Use Amazon S3 or Minio<https://minio.io/> as a filestore for resources.
Requires CKAN 2.10+
GitHub Actions tested: 2.10, 2.11
To install ckanext-s3filestore:
Activate your CKAN virtual environment, for example:
. /usr/lib/ckan/default/bin/activate
Install the ckanext-s3filestore Python package into your virtual environment:
2.1 From PyPI (NB This repository does not currently push versions to PyPI):
pip install ckanext-s3filestore2.2 Alternatively, install from source:
pip install -e 'git+https://github.com/qld-gov-au/ckanext-s3filestore.git#egg=ckanext-s3filestore' pip install -r /usr/lib/ckan/default/src/ckanext-s3filestore/requirements.txt
Add
s3filestoreto theckan.pluginssetting in your CKAN config file (by default the config file is located at/etc/ckan/default/production.ini).Restart CKAN. For example if you've deployed CKAN with Apache on Ubuntu:
sudo service apache2 reload
Required:
ckanext.s3filestore.aws_bucket_name = a-bucket-to-store-your-stuff ckanext.s3filestore.region_name = region-name ckanext.s3filestore.signature_version = s3v4
Conditional:
ckanext.s3filestore.aws_access_key_id = Your-Access-Key-ID ckanext.s3filestore.aws_secret_access_key = Your-Secret-Access-Key Or: ckanext.s3filestore.aws_use_ami_role = true
Optional:
# An optional path to prepend to keys
ckanext.s3filestore.aws_storage_path = my-site-name
# An optional setting to fallback to filesystem for downloads
ckanext.s3filestore.filesystem_download_fallback = true
# The ckan storage path option must also be set correctly for the fallback to work
ckan.storage_path = path/to/storage/directory
# An optional setting to change the ACL of the uploaded files.
# Default 'public-read'.
ckanext.s3filestore.acl = private
# An optional setting to change the ACL of files previously uploaded
# for the resource under different names.
# 'auto' means use the same visibility as the current version.
# Default 'private'.
ckanext.s3filestore.non_current_acl = auto
# An optional setting to control whether the ACLs of uploaded files
# are updated immediately when the dataset is updated, or queued
# for asynchronous processing.
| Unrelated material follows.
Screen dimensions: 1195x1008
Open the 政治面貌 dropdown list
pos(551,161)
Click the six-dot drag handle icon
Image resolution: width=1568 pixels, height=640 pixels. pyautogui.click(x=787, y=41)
Defaults to True (ie asynchronous).
# NB Inline updates occur during the same transaction as the dataset update,
# and may cause significant overhead for datasets with many resources.
ckanext.s3filestore.acl.async_update = False
# An optional setting to specify which addressing style to use.
# This controls whether the bucket name is in the hostname or is
# part of the URL path. Options are 'path', 'virtual', and 'auto';
# default is 'auto'.
ckanext.s3filestore.addressing_style = path
# Set this parameter only if you want to use a provider like Minio
# as a filestore service instead of S3.
# Ignored when using virtual addressing.
ckanext.s3filestore.host_name = http://minio-service.com
# To use user provided filepath and not use internal url basename
# on download. This affects behaviour when using a URL that points
# to an earlier version of a resource, with a different file name.
# If True, the older file will be served.
# If False, the newest file will be served (similarly to the default
# CKAN filestore behaviour), but the older file will be available at
# /dataset/{id}/resource/{resource_id}/orig_download/{filename}
# Defaults to False.
ckanext.s3filestore.use_filename = True
# To mask the S3 endpoint with your own domain/endpoint when serving URLs to end users.
# This endpoint should be capable of serving S3 objects as if it were an actual bucket.
# The real S3 endpoint will still be used for uploading files.
ckanext.s3filestore.download_proxy = https://example.com/my-bucket/
# Cache control for signed URLs. Values are in seconds.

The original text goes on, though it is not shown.